Task goal: Output as a JSON list of strings, one string per line, everything in the data from the line containing "How do I perform: Click Save SMTP List?" down through the line containing "Looking at the screenshot, I should tap(1162, 205).", with both of those lines included and blank lines omitted.

Excerpted data:
◆ ◆ ◆ ◆ ◆

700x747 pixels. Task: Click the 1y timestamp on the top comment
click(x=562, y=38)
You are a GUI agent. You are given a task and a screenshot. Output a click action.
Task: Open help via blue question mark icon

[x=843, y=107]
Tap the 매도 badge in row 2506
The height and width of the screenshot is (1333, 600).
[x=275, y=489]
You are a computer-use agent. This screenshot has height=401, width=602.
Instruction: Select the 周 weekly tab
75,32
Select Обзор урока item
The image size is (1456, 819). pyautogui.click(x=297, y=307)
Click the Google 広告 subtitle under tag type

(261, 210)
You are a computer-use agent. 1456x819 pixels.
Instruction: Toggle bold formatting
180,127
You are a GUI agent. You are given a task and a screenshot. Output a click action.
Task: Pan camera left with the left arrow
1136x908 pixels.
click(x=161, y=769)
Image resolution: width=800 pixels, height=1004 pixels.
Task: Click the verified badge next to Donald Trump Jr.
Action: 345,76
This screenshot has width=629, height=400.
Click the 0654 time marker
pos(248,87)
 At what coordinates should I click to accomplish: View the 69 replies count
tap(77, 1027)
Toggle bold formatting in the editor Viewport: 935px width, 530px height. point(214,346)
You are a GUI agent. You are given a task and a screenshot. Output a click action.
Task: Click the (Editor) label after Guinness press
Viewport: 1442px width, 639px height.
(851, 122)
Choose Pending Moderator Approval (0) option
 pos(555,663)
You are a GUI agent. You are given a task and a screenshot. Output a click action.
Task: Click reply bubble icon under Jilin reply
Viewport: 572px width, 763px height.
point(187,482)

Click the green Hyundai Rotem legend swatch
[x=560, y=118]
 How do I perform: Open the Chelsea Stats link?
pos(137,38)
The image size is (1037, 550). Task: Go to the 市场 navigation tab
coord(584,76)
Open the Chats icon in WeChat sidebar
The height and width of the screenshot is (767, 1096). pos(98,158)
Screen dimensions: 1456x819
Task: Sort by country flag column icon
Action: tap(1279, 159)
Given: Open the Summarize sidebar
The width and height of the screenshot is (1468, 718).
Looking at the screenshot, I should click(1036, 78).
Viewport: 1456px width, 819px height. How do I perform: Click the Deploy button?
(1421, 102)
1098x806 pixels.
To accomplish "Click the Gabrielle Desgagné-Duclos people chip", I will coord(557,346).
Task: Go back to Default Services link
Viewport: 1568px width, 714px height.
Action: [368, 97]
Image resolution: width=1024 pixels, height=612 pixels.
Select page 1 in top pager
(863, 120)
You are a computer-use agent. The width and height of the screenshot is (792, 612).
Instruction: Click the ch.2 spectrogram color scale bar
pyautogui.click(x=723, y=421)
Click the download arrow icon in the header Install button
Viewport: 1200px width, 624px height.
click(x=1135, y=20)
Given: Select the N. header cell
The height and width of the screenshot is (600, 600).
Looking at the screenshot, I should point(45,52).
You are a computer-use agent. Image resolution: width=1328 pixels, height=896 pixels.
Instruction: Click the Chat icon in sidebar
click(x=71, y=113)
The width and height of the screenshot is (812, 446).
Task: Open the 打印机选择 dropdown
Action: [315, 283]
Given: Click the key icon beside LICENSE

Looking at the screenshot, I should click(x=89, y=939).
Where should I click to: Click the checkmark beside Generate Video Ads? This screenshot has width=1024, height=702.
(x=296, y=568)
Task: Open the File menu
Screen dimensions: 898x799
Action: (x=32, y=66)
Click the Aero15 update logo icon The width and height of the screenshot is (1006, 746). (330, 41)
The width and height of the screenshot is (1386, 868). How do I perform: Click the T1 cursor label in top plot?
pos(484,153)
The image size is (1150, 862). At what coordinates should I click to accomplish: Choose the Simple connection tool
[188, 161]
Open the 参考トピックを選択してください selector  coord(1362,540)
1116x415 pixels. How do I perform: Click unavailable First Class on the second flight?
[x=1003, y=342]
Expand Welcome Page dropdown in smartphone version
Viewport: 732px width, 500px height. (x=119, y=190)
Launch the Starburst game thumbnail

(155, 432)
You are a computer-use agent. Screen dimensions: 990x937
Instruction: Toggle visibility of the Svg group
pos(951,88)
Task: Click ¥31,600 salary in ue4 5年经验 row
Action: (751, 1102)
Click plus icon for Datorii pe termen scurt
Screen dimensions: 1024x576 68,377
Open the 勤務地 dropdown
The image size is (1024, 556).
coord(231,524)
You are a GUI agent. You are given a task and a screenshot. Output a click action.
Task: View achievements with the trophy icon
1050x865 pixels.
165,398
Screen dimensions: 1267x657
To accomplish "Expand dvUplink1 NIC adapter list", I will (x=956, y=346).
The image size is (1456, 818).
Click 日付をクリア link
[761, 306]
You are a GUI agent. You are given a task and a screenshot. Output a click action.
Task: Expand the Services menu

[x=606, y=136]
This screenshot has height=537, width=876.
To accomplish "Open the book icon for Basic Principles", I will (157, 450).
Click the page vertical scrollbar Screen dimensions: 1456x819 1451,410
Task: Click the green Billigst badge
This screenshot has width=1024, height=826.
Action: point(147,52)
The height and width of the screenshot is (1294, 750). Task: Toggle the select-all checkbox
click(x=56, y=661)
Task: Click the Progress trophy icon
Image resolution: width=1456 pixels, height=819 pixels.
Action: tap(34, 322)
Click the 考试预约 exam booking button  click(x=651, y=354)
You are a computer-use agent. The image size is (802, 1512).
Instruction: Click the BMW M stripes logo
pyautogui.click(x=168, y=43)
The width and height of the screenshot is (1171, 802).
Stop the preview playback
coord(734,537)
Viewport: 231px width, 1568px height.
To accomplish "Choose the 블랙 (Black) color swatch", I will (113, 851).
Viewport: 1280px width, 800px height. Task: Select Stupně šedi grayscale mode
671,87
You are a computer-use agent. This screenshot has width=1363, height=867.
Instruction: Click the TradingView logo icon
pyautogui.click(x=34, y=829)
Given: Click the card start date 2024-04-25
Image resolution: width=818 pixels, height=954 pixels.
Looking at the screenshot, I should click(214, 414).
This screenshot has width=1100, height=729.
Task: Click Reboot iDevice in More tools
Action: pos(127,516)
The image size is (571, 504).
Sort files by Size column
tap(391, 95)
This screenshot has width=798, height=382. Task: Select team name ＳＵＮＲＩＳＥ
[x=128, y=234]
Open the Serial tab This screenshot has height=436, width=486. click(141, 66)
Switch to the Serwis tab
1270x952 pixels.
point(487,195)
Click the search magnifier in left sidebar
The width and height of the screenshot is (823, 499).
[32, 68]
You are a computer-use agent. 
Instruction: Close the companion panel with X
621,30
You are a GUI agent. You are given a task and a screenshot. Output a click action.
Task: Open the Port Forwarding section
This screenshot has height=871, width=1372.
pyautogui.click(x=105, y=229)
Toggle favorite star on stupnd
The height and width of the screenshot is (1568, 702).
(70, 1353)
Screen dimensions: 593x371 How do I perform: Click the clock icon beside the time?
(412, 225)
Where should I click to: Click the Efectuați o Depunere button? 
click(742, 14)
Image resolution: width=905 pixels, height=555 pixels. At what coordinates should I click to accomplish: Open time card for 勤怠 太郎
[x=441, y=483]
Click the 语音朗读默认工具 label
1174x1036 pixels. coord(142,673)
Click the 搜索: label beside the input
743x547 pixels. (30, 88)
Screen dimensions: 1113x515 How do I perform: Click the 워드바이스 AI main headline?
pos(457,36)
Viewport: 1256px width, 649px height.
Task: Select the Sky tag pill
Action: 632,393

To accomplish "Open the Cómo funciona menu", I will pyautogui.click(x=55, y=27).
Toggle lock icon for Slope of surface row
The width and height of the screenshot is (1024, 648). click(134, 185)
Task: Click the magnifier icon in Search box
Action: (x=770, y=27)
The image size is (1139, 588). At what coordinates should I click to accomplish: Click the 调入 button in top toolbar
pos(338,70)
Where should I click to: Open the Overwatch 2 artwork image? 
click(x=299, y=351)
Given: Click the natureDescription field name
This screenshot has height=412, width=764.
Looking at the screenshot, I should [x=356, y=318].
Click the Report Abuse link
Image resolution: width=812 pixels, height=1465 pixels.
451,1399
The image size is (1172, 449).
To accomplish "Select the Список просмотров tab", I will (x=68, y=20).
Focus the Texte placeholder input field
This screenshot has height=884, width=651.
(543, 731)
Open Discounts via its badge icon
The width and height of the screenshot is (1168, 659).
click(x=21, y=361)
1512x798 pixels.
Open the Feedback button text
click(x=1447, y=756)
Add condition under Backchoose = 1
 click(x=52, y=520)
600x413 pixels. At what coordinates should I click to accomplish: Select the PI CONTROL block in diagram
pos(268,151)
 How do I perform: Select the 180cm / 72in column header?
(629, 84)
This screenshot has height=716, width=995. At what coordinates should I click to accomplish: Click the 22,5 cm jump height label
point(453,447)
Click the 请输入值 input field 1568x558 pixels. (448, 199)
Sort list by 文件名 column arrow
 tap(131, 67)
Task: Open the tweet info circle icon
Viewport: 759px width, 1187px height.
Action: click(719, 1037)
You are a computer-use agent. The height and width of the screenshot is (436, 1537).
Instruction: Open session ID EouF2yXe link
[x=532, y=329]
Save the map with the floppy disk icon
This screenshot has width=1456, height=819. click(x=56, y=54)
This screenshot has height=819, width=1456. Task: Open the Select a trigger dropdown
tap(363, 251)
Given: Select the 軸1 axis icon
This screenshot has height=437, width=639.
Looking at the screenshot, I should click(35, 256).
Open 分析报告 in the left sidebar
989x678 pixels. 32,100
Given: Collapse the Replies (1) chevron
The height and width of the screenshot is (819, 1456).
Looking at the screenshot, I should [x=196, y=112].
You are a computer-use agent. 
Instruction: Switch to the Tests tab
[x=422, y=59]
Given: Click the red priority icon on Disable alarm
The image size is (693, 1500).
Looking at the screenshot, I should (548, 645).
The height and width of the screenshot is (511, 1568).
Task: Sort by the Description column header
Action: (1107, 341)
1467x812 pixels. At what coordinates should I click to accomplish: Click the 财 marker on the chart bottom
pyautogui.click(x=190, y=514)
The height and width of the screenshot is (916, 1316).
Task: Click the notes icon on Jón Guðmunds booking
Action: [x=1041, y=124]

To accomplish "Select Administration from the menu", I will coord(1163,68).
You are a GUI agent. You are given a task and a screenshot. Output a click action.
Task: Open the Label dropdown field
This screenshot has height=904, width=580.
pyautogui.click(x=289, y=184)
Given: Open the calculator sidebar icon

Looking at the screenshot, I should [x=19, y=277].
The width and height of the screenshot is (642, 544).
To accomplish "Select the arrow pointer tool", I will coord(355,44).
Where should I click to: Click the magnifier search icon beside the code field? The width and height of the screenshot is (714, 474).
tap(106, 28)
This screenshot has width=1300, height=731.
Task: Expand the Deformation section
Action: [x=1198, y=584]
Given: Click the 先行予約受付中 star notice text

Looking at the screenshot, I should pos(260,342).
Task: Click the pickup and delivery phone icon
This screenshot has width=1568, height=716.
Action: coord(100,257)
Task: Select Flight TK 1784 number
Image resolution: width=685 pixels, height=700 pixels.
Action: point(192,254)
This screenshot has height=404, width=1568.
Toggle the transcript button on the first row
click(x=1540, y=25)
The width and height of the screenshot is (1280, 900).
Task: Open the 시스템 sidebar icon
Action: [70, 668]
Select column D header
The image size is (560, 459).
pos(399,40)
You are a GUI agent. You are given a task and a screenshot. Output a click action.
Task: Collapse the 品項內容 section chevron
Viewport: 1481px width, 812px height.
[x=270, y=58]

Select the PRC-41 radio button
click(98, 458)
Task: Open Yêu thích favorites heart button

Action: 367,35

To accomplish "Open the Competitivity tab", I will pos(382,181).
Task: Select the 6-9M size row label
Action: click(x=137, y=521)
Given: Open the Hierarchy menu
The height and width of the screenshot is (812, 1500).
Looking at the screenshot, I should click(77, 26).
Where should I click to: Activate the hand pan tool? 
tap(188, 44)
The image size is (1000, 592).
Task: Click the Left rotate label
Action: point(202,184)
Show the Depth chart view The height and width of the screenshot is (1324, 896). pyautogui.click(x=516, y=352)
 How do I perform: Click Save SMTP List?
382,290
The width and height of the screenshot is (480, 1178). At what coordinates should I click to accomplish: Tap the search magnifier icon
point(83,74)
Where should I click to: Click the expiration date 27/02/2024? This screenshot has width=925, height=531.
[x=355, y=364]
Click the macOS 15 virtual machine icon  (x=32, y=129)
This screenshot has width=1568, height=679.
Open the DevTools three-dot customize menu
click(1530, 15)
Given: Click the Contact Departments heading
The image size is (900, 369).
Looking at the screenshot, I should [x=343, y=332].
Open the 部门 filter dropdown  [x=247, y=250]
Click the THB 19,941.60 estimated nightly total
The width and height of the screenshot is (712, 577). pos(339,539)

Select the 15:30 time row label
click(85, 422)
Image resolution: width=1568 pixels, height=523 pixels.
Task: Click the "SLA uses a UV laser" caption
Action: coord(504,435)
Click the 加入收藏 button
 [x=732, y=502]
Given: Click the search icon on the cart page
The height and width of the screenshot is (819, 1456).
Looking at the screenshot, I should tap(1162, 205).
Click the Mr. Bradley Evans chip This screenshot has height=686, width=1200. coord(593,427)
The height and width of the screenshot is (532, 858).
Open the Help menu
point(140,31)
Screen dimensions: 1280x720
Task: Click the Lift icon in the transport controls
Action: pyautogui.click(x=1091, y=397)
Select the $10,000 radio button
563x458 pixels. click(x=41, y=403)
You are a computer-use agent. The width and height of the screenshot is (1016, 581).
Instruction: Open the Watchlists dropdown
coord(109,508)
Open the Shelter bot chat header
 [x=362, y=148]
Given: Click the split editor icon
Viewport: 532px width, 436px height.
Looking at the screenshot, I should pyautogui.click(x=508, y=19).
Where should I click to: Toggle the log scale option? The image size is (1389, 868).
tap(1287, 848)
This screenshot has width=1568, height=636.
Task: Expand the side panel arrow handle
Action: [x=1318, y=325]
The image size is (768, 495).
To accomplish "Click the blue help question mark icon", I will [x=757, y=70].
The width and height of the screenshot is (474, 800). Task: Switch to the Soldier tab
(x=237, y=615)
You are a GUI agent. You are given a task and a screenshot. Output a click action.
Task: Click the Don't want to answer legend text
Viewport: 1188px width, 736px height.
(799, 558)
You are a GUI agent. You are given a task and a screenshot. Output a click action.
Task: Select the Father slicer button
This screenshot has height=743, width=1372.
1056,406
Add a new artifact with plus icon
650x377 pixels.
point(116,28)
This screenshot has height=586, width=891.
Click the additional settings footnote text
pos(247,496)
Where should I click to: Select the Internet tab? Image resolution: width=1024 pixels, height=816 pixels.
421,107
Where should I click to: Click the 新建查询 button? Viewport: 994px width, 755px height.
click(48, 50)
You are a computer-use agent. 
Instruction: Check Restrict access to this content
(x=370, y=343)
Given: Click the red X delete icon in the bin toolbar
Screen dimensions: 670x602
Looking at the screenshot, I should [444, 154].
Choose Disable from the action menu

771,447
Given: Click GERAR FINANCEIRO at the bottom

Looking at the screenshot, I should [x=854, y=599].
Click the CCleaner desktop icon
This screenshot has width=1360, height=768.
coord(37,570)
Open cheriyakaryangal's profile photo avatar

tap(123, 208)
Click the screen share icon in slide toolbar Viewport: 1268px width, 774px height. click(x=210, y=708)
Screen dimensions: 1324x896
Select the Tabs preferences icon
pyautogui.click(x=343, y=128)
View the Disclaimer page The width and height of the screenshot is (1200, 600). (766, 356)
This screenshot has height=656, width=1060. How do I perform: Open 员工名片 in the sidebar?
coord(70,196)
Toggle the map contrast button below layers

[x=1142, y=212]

◆ ◆ ◆ ◆ ◆

Final result:
[
  " How do I perform: Click Save SMTP List?",
  "382,290",
  "The width and height of the screenshot is (480, 1178). At what coordinates should I click to accomplish: Tap the search magnifier icon",
  "point(83,74)",
  "Where should I click to: Click the expiration date 27/02/2024? This screenshot has width=925, height=531.",
  "[x=355, y=364]",
  "Click the macOS 15 virtual machine icon  (x=32, y=129)",
  "This screenshot has width=1568, height=679.",
  "Open the DevTools three-dot customize menu",
  "click(1530, 15)",
  "Given: Click the Contact Departments heading",
  "The image size is (900, 369).",
  "Looking at the screenshot, I should [x=343, y=332].",
  "Open the 部门 filter dropdown  [x=247, y=250]",
  "Click the THB 19,941.60 estimated nightly total",
  "The width and height of the screenshot is (712, 577). pos(339,539)",
  "Select the 15:30 time row label",
  "click(85, 422)",
  "Image resolution: width=1568 pixels, height=523 pixels.",
  "Task: Click the \"SLA uses a UV laser\" caption",
  "Action: coord(504,435)",
  "Click the 加入收藏 button",
  " [x=732, y=502]",
  "Given: Click the search icon on the cart page",
  "The height and width of the screenshot is (819, 1456).",
  "Looking at the screenshot, I should tap(1162, 205)."
]